Adiponectin is a hormone secreted by the adipose tissue, and serum levels are inversely correlated with obesity and hyperinsulinemia.
While there is evidence of an association between circulating adiponectin levels and colorectal cancer risk, no association between genes of the adiponectin pathway and colorectal cancer have been reported to date.
Dr Virginia Kaklamani and colleagues from the USA determined the association of 10 haplotype-tagging single-nucleotide polymorphisms of the adiponectin and adiponectin receptor 1 genes with colorectal cancer risk.
The team recruited 2 case-control studies including patients with a diagnosis of colorectal cancer and controls between 2000 and 2007.

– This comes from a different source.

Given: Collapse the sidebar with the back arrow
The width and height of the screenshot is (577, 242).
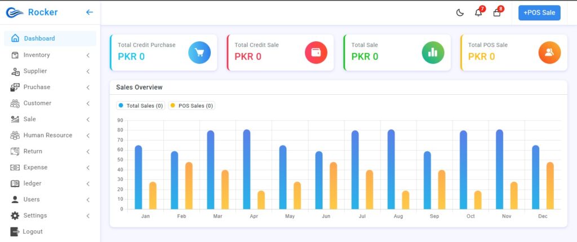Looking at the screenshot, I should 89,12.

|Adiponectin single nucleotide polymorphisms rs822395 was associated with colorectal cancer risk|
|Journal of the American Medical Association|
Case-control study 1 included a total of 441 patients with a diagnosis of colorectal cancer and 658 controls.
Both groups were of Ashkenazi Jewish ancestry and from New York.
Case-control study 2 included 199 patients with a diagnosis of colorectal cancer and 199 controls from Chicago, Illinois, matched 1 to 1 for sex, age, and ethnicity.
The team evaluated adiponectin and adiponectin receptor 1 single-nucleotide polymorphisms frequency among cases and controls.
In study 1, after adjustment for age, sex, and single-nucleotide polymorphisms from the same gene, 3 adiponectin single-nucleotide polymorphisms and 1 adiponectin receptor 1 single-nucleotide polymorphism were associated with colorectal cancer risk.
The research team noted that the adiponectin single-nucleotide polymorphisms rs266729 and rs822396 were associated with decreased risk.
However, adiponectin single nucleotide polymorphisms rs822395 and rs1342387 were associated with increased risk of colorectal cancer.
In study 2, after adjustment for age, sex, race, and single-nucleotide polymorphisms from the same gene, the adiponectin single-nucleotide polymorphism rs266729 was associated with a decreased colorectal cancer risk of similar magnitude as in study 1.
Combined analysis of both studies shows an association of rs266729 with decreased colorectal cancer risk.
Dr Kaklamani’s team concluded, “The single-nucleotide polymorphism rs266729, which tags the 5' flanking region of the adiponectin gene, is associated with decreased colorectal cancer risk.”